Excerpted data:
┌──

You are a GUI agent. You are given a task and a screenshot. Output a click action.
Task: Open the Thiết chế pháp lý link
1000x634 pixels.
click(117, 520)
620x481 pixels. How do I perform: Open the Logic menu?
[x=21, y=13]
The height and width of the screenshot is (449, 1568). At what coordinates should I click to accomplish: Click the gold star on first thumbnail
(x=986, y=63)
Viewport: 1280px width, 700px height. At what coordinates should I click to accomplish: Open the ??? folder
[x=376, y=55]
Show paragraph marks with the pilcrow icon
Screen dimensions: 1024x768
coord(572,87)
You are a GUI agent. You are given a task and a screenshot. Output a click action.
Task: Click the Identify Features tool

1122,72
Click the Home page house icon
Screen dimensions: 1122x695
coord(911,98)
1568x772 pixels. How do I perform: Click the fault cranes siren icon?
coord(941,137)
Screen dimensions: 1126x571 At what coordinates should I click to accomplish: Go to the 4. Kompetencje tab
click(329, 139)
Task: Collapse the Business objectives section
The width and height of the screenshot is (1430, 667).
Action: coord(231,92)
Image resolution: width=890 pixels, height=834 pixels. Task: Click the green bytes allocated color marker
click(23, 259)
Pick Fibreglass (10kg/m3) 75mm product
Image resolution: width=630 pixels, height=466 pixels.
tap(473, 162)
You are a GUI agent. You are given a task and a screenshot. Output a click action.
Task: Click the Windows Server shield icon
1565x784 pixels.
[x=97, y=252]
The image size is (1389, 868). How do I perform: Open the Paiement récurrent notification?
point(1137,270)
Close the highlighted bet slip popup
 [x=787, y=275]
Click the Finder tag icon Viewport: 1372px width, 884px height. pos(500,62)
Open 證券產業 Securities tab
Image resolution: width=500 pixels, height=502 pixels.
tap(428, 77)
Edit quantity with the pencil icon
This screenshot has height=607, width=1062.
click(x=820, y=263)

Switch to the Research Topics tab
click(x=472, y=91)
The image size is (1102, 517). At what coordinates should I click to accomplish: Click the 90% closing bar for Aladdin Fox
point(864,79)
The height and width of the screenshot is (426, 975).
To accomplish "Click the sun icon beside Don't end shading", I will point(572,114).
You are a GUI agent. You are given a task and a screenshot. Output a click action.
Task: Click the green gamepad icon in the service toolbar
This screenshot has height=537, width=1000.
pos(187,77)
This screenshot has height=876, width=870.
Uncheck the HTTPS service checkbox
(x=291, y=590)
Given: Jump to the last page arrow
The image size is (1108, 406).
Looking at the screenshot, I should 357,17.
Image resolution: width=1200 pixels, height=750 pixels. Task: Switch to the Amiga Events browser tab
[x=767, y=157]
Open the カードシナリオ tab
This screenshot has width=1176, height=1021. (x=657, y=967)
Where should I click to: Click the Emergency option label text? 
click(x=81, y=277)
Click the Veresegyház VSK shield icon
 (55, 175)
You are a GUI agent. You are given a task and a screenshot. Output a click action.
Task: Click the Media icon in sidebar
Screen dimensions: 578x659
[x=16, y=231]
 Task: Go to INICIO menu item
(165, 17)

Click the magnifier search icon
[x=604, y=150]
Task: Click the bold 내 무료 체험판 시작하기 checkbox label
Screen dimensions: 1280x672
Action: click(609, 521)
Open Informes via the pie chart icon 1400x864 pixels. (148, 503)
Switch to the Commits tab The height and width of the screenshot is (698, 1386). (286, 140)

└──

Nothing but the lines from the one that contains "The height and width of the screenshot is (426, 975)." through the end of the data above should appear, each reproduced exactly.

Solution to this exercise:
The height and width of the screenshot is (426, 975).
To accomplish "Click the sun icon beside Don't end shading", I will point(572,114).
You are a GUI agent. You are given a task and a screenshot. Output a click action.
Task: Click the green gamepad icon in the service toolbar
This screenshot has height=537, width=1000.
pos(187,77)
This screenshot has height=876, width=870.
Uncheck the HTTPS service checkbox
(x=291, y=590)
Given: Jump to the last page arrow
The image size is (1108, 406).
Looking at the screenshot, I should 357,17.
Image resolution: width=1200 pixels, height=750 pixels. Task: Switch to the Amiga Events browser tab
[x=767, y=157]
Open the カードシナリオ tab
This screenshot has width=1176, height=1021. (x=657, y=967)
Where should I click to: Click the Emergency option label text? 
click(x=81, y=277)
Click the Veresegyház VSK shield icon
 (55, 175)
You are a GUI agent. You are given a task and a screenshot. Output a click action.
Task: Click the Media icon in sidebar
Screen dimensions: 578x659
[x=16, y=231]
 Task: Go to INICIO menu item
(165, 17)

Click the magnifier search icon
[x=604, y=150]
Task: Click the bold 내 무료 체험판 시작하기 checkbox label
Screen dimensions: 1280x672
Action: click(609, 521)
Open Informes via the pie chart icon 1400x864 pixels. (148, 503)
Switch to the Commits tab The height and width of the screenshot is (698, 1386). (286, 140)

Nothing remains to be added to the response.